'The Pitt' Creators Reveal Season 2 Would Come with a Sizable Time Jump (Exclusive)
The Pitt runs through ER. Not just in the form of the titular department, as the Max medical drama focuses on the real-time action of a trauma ward during a 15-hour shift. But the series shares a lot of DNA with the hit NBC show. The Pitt is created by R. Scott Gemmill, who worked extensively on the series, writing 32 episodes. ER creator John Wells is an executive producer on the series, as is Noah Wyle, pulling double duty as both an EP and scrubbing in once more in a new role, Dr. Robby. And, according to Gemmill, the spark for The Pitt itself even came out of an eventually abandoned idea for an ER reboot.
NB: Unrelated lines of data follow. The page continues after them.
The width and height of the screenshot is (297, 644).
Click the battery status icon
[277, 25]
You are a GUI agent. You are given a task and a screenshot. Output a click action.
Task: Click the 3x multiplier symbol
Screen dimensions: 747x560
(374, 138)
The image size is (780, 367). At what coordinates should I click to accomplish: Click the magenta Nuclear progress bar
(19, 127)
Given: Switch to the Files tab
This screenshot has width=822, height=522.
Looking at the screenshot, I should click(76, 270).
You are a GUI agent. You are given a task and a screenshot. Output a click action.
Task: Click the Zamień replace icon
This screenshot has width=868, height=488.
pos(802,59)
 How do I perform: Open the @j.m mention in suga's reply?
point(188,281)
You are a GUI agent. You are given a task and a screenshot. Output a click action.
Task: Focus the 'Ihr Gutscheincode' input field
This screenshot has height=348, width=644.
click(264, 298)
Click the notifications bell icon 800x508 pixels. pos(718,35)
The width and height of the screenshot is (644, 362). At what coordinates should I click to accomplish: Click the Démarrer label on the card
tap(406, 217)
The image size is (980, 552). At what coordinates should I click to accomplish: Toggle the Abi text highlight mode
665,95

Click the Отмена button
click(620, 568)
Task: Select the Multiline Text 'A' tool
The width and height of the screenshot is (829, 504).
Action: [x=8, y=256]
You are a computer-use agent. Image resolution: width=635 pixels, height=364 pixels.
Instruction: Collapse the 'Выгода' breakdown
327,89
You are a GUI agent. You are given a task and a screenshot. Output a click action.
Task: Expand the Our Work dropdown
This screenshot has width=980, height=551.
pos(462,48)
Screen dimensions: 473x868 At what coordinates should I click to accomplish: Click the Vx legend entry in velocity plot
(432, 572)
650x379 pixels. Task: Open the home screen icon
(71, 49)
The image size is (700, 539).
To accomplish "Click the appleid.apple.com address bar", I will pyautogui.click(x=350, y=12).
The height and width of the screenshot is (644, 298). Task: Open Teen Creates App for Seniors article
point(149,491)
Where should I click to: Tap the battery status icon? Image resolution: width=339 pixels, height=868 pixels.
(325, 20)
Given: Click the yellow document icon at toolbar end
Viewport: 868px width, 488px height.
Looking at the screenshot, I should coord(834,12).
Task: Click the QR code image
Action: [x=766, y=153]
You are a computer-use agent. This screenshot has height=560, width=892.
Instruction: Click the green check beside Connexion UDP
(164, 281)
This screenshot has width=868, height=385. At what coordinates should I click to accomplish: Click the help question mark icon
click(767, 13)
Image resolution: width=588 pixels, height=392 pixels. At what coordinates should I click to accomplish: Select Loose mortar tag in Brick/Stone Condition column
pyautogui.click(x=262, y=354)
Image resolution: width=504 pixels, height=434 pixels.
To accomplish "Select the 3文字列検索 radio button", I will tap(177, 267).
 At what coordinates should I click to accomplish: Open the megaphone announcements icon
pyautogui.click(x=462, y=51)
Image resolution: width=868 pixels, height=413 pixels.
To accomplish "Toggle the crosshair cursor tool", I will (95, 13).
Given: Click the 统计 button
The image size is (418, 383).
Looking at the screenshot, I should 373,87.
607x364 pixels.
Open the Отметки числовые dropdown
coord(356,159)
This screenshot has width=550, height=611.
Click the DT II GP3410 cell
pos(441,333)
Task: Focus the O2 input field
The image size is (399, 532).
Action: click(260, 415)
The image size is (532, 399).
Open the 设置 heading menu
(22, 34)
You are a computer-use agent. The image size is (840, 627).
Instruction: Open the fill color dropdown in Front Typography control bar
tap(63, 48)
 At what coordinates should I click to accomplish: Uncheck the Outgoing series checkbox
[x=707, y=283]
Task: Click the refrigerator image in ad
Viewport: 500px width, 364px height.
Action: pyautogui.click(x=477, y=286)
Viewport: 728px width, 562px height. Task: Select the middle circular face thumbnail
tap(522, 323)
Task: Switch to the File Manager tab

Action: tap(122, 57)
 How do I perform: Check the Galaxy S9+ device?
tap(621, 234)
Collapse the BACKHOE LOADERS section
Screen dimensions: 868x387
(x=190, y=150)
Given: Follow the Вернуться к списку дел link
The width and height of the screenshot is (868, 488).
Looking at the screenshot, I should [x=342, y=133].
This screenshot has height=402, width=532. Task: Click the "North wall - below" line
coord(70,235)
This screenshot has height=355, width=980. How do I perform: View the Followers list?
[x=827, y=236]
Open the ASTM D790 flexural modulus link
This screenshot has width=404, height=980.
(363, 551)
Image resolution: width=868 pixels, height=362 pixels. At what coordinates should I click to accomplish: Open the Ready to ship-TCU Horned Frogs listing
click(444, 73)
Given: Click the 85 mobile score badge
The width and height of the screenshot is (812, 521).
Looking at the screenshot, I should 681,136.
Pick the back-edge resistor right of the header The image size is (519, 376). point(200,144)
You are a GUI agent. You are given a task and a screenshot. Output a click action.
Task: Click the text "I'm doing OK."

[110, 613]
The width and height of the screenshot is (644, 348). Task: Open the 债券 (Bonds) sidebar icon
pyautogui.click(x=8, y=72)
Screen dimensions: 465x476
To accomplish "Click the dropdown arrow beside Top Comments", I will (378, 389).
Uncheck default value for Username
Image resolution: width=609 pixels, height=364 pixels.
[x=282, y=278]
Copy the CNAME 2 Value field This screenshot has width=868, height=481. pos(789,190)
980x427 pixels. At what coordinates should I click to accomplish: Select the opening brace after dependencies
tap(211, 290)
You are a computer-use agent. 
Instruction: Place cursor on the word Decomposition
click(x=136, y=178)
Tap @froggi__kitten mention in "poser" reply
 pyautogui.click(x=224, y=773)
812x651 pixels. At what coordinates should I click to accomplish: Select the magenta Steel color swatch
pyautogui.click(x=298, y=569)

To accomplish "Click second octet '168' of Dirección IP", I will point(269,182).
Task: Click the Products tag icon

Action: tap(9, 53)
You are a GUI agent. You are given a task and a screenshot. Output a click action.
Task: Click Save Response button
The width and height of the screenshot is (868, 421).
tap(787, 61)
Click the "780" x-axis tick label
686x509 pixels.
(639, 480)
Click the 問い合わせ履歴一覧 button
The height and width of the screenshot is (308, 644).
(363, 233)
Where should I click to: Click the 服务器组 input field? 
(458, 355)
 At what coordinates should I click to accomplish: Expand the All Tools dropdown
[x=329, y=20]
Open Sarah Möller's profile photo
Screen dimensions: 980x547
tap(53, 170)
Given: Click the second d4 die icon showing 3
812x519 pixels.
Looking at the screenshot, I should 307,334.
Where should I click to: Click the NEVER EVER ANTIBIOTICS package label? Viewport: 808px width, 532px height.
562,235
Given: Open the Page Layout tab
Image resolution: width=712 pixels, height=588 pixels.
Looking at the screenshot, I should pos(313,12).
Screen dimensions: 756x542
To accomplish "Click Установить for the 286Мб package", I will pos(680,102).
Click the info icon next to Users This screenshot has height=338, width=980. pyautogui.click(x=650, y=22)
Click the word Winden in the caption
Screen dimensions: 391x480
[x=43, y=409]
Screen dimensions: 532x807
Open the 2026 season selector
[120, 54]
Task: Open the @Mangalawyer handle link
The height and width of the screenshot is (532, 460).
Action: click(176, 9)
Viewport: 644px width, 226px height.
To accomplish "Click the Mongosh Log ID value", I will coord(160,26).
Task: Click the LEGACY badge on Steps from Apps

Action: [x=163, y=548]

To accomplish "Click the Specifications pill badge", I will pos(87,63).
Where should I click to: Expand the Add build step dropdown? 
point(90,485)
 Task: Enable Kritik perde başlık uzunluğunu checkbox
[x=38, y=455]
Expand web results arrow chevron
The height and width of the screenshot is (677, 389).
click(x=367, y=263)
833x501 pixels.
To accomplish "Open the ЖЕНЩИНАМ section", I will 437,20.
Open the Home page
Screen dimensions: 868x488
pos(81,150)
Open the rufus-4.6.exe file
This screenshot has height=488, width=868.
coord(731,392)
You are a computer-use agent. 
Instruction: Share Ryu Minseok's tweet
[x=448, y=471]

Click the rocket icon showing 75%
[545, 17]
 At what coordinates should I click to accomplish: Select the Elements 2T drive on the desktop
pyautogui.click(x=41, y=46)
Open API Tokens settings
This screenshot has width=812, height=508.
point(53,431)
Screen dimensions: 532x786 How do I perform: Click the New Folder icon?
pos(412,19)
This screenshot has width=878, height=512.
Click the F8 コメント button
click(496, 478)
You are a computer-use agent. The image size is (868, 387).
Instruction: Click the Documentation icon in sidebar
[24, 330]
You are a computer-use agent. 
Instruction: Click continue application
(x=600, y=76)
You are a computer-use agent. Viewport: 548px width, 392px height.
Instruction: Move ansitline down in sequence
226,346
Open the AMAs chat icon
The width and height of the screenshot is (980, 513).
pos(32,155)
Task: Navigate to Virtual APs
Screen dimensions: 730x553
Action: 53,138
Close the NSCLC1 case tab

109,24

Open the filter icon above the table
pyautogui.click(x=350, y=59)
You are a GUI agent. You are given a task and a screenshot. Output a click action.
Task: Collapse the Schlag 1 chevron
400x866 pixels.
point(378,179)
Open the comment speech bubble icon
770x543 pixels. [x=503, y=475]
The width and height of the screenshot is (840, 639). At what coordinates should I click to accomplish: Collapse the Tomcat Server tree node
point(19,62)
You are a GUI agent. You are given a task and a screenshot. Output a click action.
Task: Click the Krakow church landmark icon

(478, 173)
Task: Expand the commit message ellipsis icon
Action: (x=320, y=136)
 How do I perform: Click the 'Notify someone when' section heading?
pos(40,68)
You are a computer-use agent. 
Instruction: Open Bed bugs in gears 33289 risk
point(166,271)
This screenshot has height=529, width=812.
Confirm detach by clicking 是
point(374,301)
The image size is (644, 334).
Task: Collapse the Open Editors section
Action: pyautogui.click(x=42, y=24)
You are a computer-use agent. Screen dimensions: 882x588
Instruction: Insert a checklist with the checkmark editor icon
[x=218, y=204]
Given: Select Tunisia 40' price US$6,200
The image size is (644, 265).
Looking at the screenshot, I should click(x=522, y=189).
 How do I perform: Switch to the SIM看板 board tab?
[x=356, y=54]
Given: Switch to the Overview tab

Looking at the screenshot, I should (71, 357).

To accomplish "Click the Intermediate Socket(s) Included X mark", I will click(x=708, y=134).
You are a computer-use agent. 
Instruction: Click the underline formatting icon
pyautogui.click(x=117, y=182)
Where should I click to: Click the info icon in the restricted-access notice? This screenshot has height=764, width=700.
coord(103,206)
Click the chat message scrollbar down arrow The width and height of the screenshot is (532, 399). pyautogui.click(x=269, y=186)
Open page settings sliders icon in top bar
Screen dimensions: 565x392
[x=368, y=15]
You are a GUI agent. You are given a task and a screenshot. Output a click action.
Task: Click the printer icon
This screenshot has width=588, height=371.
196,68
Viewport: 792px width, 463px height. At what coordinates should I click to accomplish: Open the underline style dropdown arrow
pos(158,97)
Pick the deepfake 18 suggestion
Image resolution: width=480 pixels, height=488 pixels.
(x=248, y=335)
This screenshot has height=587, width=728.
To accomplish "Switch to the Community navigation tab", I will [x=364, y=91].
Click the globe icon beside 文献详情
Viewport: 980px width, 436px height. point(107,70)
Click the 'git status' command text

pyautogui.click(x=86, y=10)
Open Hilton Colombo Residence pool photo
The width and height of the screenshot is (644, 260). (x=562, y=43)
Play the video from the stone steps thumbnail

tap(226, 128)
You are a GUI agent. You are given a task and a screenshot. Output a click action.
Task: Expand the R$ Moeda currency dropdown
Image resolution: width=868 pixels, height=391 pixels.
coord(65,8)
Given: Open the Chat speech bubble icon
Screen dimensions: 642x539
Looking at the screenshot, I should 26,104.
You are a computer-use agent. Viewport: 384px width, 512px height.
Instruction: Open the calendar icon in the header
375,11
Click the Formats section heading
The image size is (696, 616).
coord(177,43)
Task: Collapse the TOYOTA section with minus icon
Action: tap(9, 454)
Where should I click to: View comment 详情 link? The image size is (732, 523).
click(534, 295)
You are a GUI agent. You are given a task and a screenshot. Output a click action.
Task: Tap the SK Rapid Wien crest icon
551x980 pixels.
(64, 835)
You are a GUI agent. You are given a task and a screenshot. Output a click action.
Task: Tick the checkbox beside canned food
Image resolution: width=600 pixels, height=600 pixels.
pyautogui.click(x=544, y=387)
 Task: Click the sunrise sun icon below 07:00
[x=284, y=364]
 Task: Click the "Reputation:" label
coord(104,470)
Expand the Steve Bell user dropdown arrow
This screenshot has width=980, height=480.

"I was just excited that I would have all the access to the original footage and do flashbacks with Noah to when he was in his 20s," Gemmill said about the project in an exclusive interview with Parade. "And no one in the history of television has ever been able to do that. Whether he was teaching or whatever, we'd be able to go back and see him learning the process. But it didn't come to fruition, and so we had to come up with something new. And in the end, I'm glad, in some ways. Because what we ended up with was completely different and challenging for us. And I think the audience has definitely responded in kind."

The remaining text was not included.